R10 coffee and breakfast cereal: new vending ventures by UCT students

01 April 2015 | Story by Newsroom

Introduction of UniCafé

Mechanical Engineering students, Jason Hardy and James Shin, developed a new type of vending machine on campus, UniCafé, offering a variety of coffee and hot–chocolate to students. The students created the machines themselves, sourcing parts from South Korea. Currently their machines are found in Menzies, Computer Science, NSLT and Kramer Law buildings and are available 24/7.

Hardy states that their main aim in starting this business was to provide "a big cup of coffee, with freshly ground coffee beans" for an affordable price. Overall students have reacted positively to the introduction of the new machines, commenting that they like the variety and quality of the coffee. UCT radio tweeted a picture of the machine, to which @timadafish replied that "life is worth living" due to the new coffee machine.

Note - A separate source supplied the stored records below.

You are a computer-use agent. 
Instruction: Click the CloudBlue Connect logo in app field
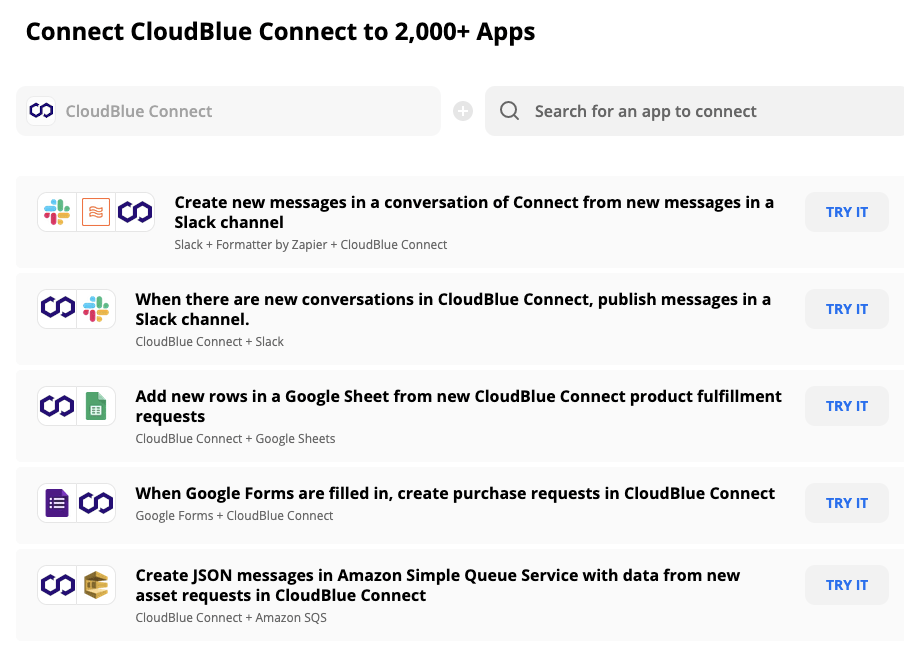[42, 111]
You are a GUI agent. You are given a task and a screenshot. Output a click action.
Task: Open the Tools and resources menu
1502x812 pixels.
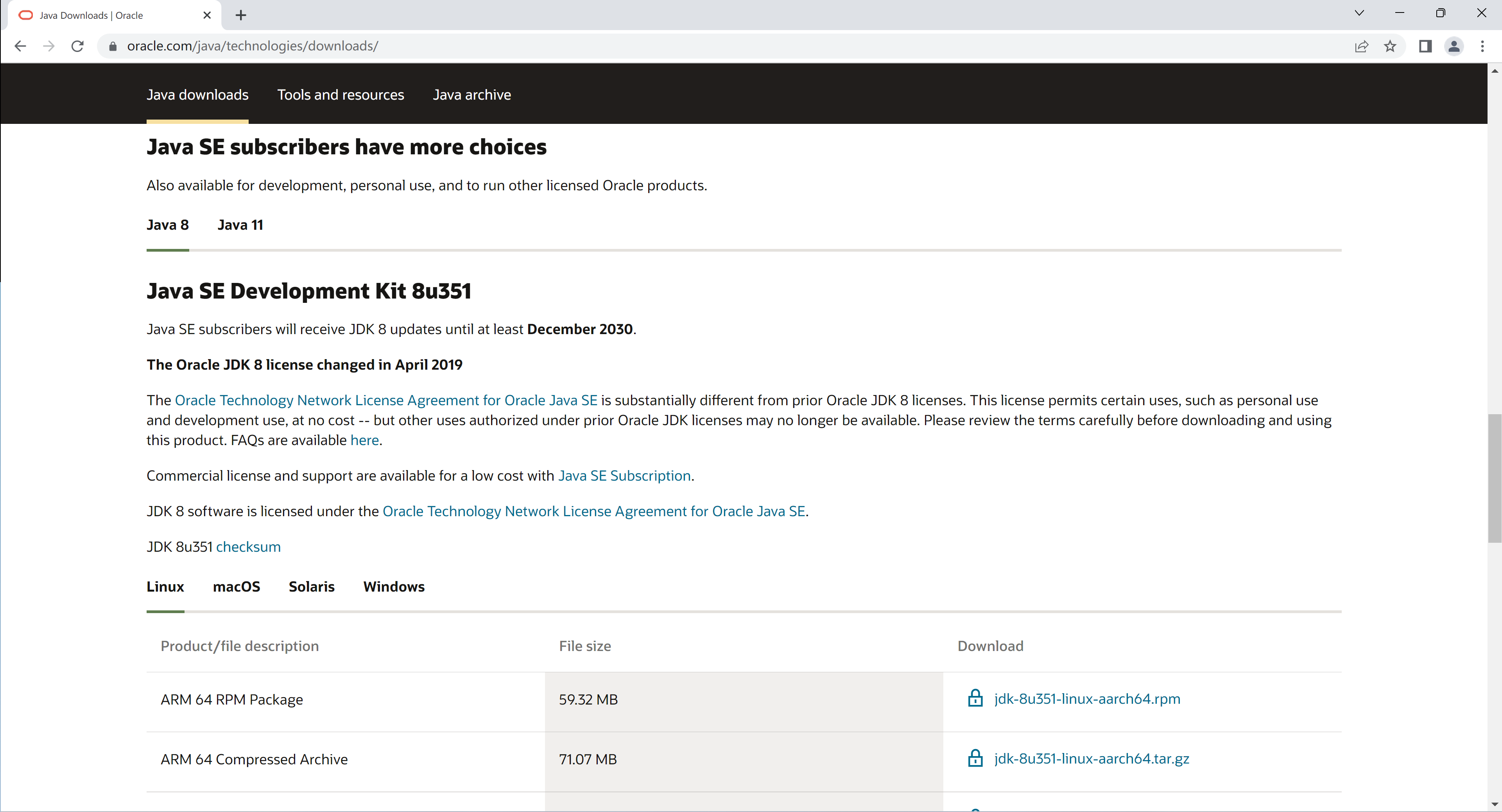pos(340,94)
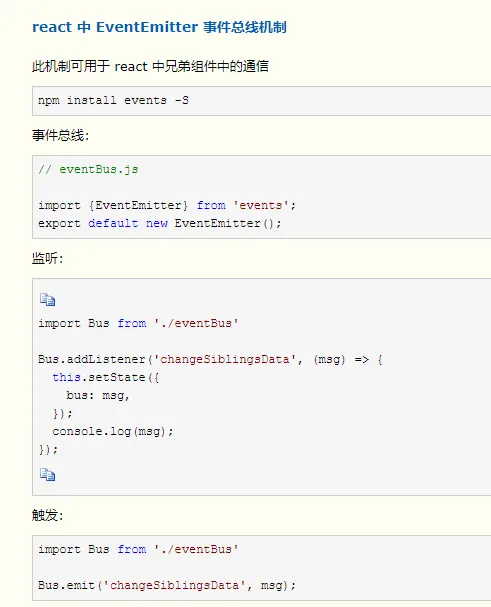
Task: Click the npm install events -S code block
Action: pos(261,101)
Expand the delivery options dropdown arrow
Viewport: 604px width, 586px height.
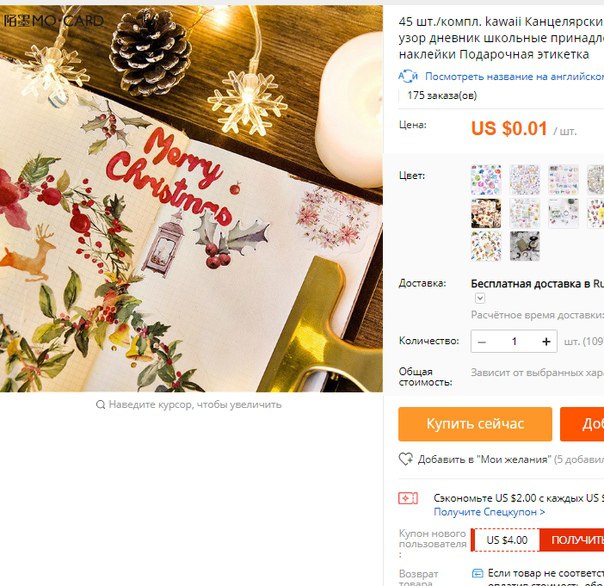pos(480,298)
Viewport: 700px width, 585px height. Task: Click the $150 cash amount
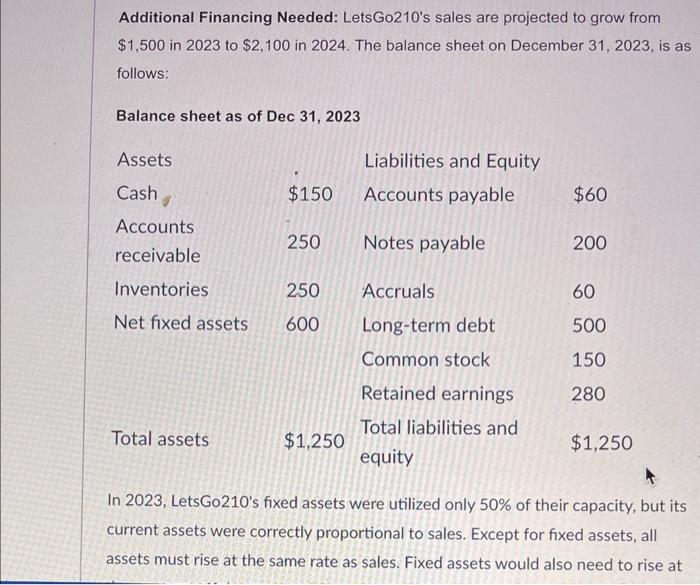pos(310,194)
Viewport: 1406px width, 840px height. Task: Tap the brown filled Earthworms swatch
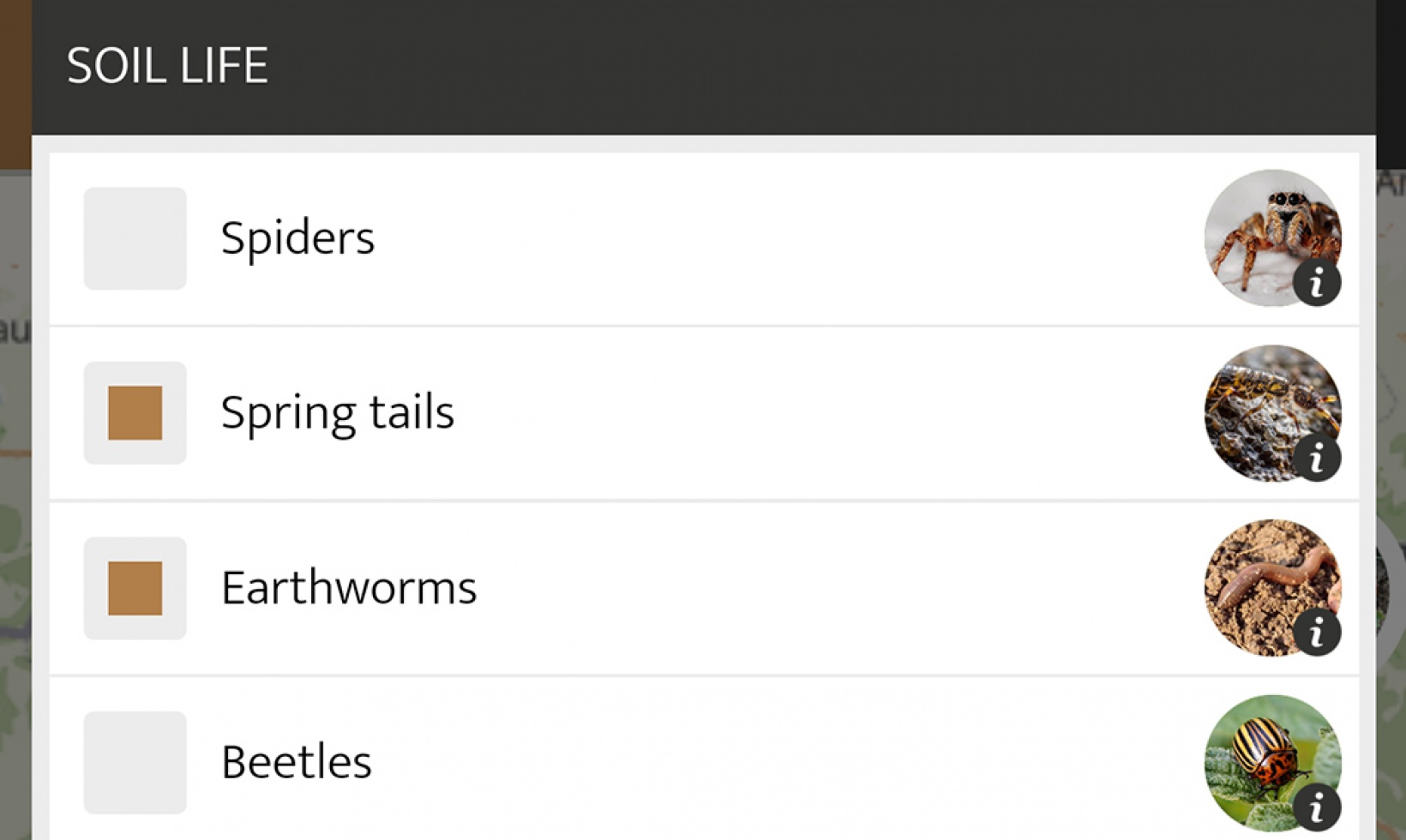tap(135, 587)
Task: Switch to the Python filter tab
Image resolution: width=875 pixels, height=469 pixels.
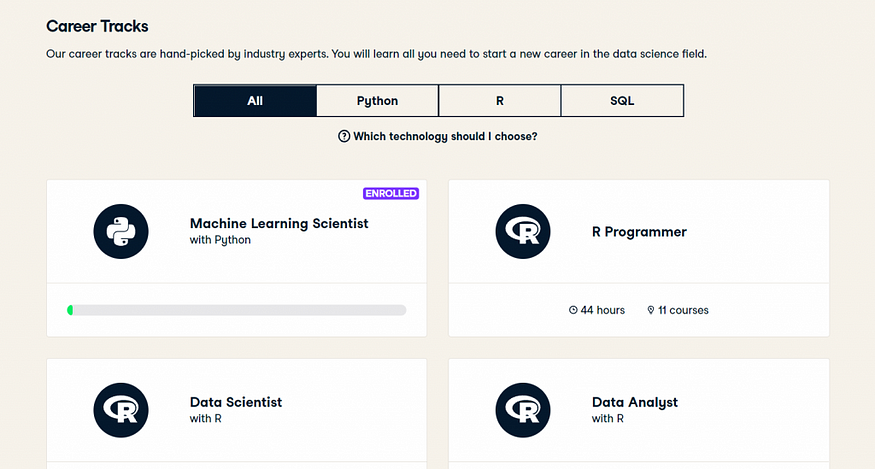Action: pos(377,101)
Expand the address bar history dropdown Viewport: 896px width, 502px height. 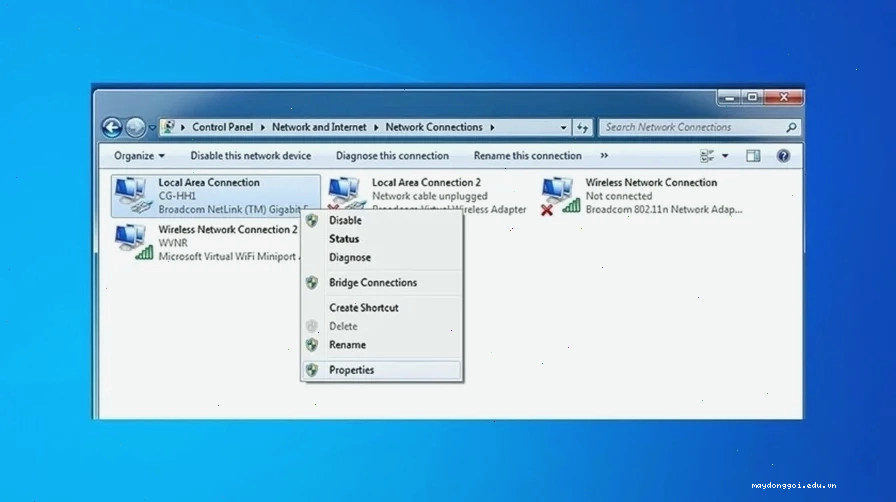pyautogui.click(x=563, y=128)
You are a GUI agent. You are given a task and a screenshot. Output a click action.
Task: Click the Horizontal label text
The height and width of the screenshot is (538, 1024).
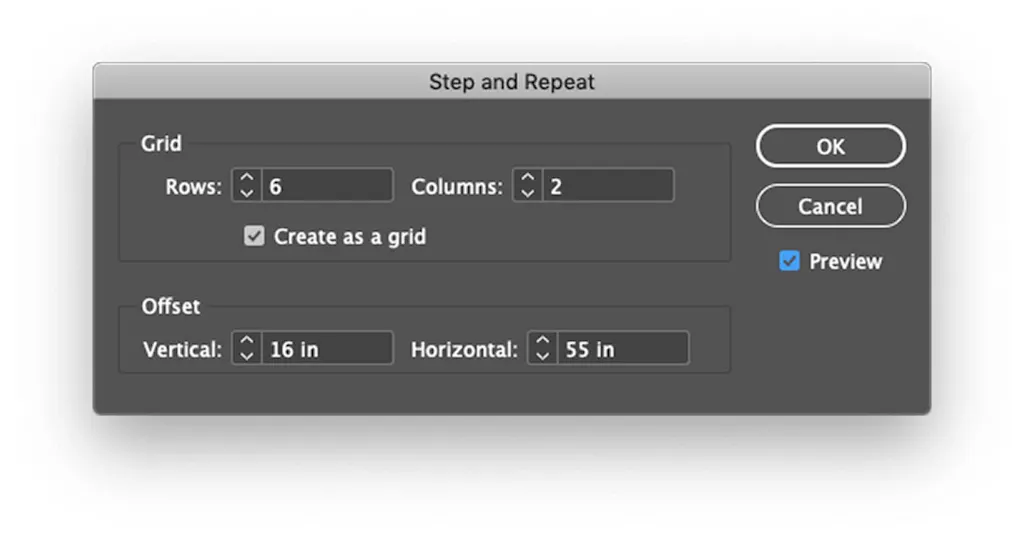(465, 349)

According to Hardy and Shin, their business requires a great deal of time and effort. "If we're not sleeping we're working," commented Shin. Shin is currently taking a gap year because of the demands of this business while Hardy is still studying. However, both students stated that it is worth the hard work and is rewarding to give birth to a new initiative.

The coffee machines have internet connection which is linked to Shin and Hardy's devices so that they can monitor supplies, cash and also receive quick alerts on any problems with the machine.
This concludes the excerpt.